## Start

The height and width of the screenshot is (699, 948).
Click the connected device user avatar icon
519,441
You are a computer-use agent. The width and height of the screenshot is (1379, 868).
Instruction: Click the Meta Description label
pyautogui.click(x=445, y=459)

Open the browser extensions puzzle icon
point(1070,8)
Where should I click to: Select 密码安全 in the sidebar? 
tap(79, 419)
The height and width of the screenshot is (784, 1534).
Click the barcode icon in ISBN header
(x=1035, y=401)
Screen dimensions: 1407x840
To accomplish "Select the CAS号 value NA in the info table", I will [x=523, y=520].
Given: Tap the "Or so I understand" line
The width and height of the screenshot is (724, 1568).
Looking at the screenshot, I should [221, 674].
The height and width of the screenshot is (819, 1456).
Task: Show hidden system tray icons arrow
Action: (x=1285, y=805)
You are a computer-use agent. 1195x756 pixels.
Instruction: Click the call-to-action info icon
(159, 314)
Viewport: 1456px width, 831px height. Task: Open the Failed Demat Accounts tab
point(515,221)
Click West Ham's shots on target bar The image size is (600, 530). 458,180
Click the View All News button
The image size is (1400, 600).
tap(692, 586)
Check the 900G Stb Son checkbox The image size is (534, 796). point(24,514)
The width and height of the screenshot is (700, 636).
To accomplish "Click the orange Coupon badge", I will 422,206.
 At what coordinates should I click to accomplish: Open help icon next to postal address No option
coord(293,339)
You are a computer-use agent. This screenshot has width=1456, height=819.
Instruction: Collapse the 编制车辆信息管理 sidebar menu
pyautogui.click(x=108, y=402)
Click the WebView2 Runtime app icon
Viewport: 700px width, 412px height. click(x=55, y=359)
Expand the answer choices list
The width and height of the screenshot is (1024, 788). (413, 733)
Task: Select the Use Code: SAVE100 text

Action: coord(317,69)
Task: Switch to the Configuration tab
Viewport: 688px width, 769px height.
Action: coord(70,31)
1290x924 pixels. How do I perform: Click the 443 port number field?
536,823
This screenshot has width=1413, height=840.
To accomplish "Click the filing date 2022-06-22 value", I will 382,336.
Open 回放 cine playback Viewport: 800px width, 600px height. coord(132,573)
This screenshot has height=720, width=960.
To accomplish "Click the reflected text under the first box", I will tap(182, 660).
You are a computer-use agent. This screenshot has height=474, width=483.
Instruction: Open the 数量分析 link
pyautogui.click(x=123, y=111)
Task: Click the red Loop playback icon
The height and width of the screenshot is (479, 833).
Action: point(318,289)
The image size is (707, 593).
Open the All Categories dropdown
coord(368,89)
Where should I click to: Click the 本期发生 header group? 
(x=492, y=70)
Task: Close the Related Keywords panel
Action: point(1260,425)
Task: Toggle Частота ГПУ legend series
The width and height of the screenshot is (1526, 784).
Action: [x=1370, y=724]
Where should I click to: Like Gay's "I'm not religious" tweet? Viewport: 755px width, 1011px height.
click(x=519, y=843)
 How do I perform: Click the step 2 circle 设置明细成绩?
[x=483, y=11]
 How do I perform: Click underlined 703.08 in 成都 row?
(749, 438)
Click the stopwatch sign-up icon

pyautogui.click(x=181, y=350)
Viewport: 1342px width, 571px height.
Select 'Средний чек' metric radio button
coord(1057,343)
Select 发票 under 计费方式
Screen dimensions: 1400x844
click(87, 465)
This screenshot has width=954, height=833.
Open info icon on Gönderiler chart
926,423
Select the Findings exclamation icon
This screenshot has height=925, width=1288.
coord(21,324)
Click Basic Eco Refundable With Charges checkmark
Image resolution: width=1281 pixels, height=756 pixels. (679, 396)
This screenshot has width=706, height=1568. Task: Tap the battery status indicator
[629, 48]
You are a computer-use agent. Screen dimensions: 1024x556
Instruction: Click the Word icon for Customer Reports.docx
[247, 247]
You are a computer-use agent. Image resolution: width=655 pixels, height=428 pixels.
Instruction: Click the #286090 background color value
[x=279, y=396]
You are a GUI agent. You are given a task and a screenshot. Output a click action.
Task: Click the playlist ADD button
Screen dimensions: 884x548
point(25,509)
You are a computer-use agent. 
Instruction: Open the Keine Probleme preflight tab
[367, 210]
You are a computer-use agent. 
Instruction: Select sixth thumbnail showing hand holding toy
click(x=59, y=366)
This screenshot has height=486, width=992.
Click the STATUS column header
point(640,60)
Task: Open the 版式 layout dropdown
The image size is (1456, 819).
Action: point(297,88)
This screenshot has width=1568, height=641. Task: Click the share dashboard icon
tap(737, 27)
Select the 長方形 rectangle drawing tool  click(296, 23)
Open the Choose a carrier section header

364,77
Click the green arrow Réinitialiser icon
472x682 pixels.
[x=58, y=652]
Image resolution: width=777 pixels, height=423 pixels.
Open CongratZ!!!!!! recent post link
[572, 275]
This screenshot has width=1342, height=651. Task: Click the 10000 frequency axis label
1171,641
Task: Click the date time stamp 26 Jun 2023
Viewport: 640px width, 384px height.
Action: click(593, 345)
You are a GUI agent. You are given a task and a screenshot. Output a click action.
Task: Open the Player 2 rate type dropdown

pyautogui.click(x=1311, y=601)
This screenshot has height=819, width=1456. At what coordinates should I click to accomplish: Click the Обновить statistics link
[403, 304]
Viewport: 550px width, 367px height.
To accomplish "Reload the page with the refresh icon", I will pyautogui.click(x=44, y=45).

## End

How would you express the material as a JSON list of strings, one per line, leaving out blank lines, starting at the first line of the material and stopping after the line that contains "(x=1035, y=401)"?

[
  "The height and width of the screenshot is (699, 948).",
  "Click the connected device user avatar icon",
  "519,441",
  "You are a computer-use agent. The width and height of the screenshot is (1379, 868).",
  "Instruction: Click the Meta Description label",
  "pyautogui.click(x=445, y=459)",
  "Open the browser extensions puzzle icon",
  "point(1070,8)",
  "Where should I click to: Select 密码安全 in the sidebar? ",
  "tap(79, 419)",
  "The height and width of the screenshot is (784, 1534).",
  "Click the barcode icon in ISBN header",
  "(x=1035, y=401)"
]